Have you reached out to him OP?

thanks. I will

Thanks for this. As I read it, it means that - for Audi - if one paid the entire lease, then the “Balance subject to rent charge” would go to zero. In which case, according to the Constant Yield Method info you provided, the overpaid interest would be refunded. Is that how anybody else reads it?

The writing there talks about the base payments amounts of all scheduled payments that have been due.

If your goal is to make a cap cost reduction equal to the entire value of the vehicle, the contract can’t fund if the adjusted cap cost is below the residual value and typically there are limits on max cap cost reduction amount.

This would be post-signing. So as I read it, if the Balance subject to rent charge went to zero, the finance charge would adjust to zero as well, per the Constant Yield Method. But again, I don’t see any mechanism in a lease to apply that as one would in a loan. Or am I misreading it?

Based on your reading of it, how would you achieve that if the adjusted lease balance is the difference between the adjusted cap cost and the base payment amount of scheduled due payments?

Well, if Balance Subject to Rent Charge declines during the term, and it’s Adjusted Cap Cost - (depreciation and amortized amounts + payments made at delivery/signing) then… paying the difference betweem Adjusted Cap Cost and those amounts would put the Balance subject to Rent Charge to zero. Which would in turn alter future payments by making them Depreciation + Amorization only. Which would mean that amounts paid towards finance charges would need to be refunded per Constant Yield Method.

Because if I pay down the principal in a loan, then then the interest stops accruing. Again, I know a lease. isn’t a loan, but the sales guy says they treat it that way.

All of which is moot if the finance company has no provision to refund finance charges paid in advance.

But the language specifically says its the depreciation portion of “base scheduled payments that have become due”, not random money you sent.
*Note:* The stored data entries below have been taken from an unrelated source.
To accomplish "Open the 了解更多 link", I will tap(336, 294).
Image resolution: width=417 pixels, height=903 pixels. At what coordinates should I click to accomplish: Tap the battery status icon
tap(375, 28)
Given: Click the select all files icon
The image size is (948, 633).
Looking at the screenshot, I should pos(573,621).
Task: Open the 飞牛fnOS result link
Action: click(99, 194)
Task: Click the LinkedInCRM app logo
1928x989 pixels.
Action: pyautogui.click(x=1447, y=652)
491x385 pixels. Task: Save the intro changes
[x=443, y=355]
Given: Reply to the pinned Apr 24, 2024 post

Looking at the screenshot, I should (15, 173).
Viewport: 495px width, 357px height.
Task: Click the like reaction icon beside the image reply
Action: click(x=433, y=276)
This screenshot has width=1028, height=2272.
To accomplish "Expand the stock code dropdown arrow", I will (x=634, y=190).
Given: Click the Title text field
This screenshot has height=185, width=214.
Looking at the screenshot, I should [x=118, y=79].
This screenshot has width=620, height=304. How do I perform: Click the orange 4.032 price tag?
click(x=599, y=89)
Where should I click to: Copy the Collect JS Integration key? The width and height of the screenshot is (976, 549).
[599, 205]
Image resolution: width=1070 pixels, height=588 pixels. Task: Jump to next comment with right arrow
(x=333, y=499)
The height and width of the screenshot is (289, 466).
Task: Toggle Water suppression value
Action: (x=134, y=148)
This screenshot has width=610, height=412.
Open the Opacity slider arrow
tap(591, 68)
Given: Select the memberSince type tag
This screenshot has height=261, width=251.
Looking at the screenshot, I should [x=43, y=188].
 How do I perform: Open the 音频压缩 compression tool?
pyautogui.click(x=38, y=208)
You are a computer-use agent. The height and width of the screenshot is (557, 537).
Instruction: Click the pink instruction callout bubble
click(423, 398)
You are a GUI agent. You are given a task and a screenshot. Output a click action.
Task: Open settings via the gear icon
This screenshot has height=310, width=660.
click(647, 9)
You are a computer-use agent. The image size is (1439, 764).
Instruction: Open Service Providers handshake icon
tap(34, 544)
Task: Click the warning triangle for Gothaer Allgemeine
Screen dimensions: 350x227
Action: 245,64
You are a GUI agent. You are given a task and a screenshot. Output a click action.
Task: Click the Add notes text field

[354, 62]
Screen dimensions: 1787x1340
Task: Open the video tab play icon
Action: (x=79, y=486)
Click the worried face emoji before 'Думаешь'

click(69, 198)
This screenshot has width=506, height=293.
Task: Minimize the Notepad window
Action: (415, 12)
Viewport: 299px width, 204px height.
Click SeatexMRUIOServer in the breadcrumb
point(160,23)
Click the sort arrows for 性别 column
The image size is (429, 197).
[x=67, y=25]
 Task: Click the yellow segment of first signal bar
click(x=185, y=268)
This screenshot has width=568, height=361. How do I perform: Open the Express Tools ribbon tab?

True. Although I would imagine an explanation of how ongoing lease payments are calculated wouldn’t diverge into other scenarios.

I asked the sales guy to confirm and haven’t heard back, which would seem to argue against it working.

Principal in a loan is very different from depreciation portion of a lease. Even if you were to pay the entire depreciation, why would the finance/rent charge be $0? You are still “borrowing” the RV value of the vehicle.

Just to reiterate, that explanation is for how early termination obligations are calculated. There’s a separate paragraph for one-pays, which I omitted to avoid confusion. But here are both together in case there’s interest.

I was speculating that this may give a glimpse into how the rent charges are calculated for the lease in general.

So in my earlier example of making 2x lease payments next month, that wouldn’t reduce the rent charges, any more than making a lease payment four days early would save you four days of rent charges.

Mortgages can work sort of like this too. If your payment is due on the 1st, paying on the 27th of the previous month may not save you any interest, nor would paying on the 7th cost you more. Eventually (15th or 20th ish) a late fee would be applied, but that’s different from additional interest.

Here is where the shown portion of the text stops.